[Saved data entries]

== Segment start ==

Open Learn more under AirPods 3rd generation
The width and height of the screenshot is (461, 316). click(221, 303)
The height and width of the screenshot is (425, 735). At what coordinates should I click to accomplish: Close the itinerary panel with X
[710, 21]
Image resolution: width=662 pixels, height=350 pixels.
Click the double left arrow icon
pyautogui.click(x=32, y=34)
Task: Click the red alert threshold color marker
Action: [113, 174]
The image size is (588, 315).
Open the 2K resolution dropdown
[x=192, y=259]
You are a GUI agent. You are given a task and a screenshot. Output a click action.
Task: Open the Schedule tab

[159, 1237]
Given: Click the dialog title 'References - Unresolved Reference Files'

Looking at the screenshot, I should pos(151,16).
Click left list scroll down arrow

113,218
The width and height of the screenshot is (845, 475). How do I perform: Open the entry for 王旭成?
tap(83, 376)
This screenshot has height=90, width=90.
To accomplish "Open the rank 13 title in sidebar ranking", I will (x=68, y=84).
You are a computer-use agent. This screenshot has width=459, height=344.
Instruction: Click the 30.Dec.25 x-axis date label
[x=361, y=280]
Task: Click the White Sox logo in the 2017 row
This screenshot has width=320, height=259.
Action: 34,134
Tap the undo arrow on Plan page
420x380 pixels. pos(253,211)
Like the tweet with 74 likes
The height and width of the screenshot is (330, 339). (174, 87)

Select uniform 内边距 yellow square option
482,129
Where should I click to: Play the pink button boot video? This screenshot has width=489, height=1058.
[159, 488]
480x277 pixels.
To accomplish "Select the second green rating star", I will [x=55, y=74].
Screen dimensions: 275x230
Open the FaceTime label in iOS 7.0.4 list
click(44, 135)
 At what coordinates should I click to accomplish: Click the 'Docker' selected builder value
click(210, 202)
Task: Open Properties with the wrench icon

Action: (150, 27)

== Segment end ==

## Exercise
The lines needed are those in the data above that hold the string "will"; copy each of them.

## Solution for this exercise
To accomplish "Open the rank 13 title in sidebar ranking", I will (x=68, y=84).
To accomplish "Select the second green rating star", I will [x=55, y=74].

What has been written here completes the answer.